Work instructions:
Tally the lines below that contain the word "width". Only the total should be given.

+++ Information +++

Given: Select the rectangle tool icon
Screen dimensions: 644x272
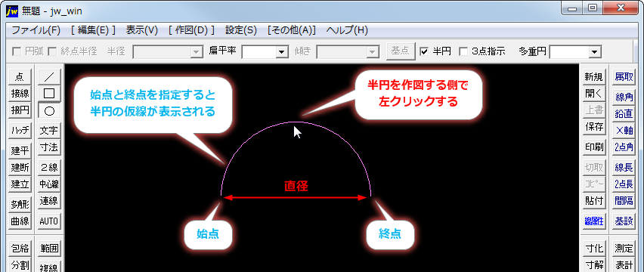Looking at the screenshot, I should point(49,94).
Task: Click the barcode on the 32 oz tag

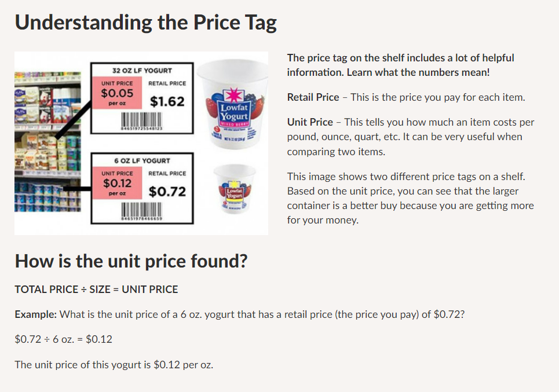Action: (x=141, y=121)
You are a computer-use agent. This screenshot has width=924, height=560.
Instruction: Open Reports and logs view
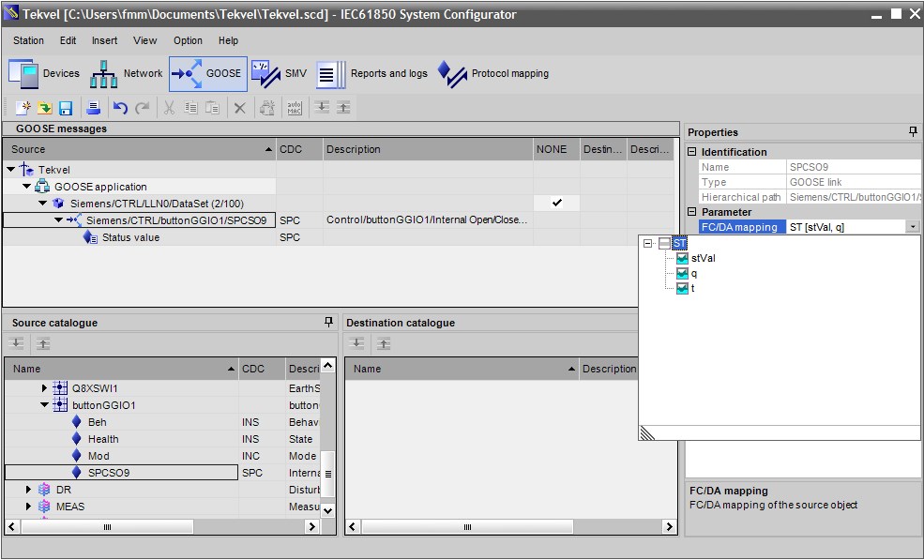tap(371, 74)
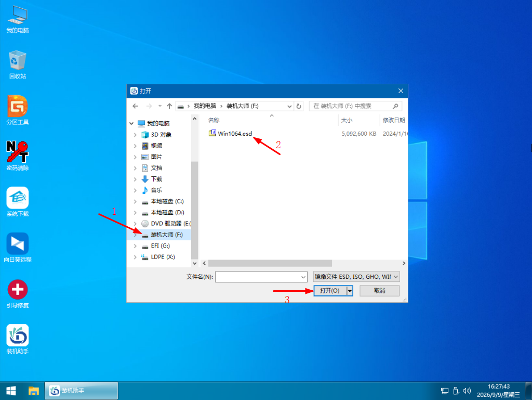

+++
+++ Information +++

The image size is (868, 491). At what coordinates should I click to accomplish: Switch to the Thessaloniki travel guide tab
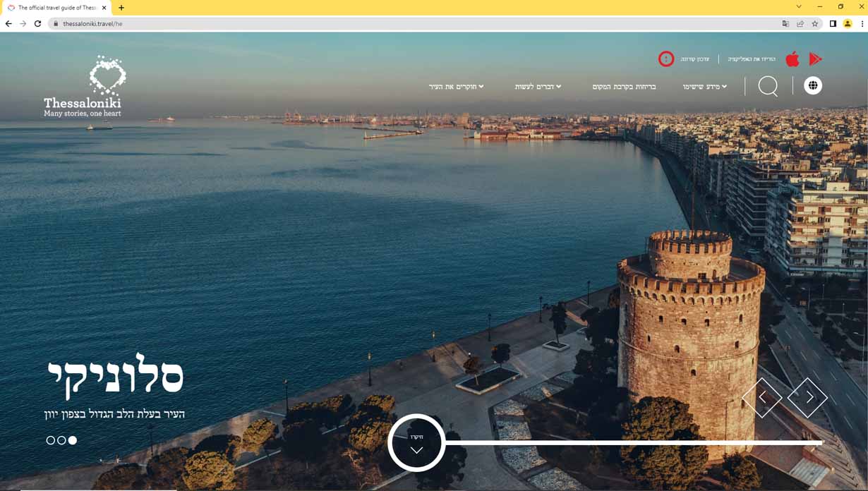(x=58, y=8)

+++
+++ Information +++

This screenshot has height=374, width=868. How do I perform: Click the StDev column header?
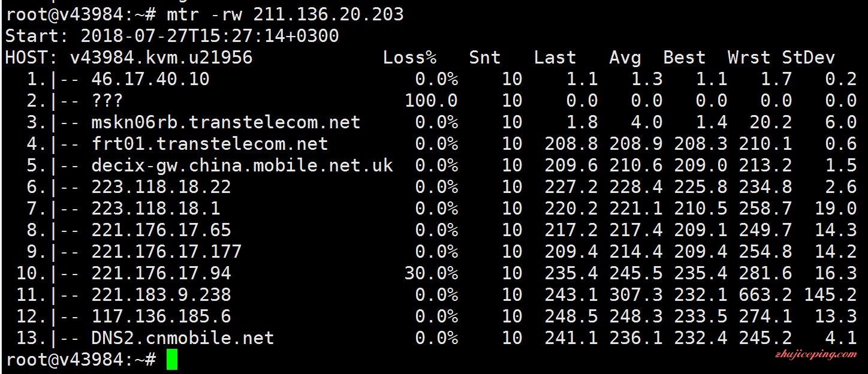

+++

Response:
2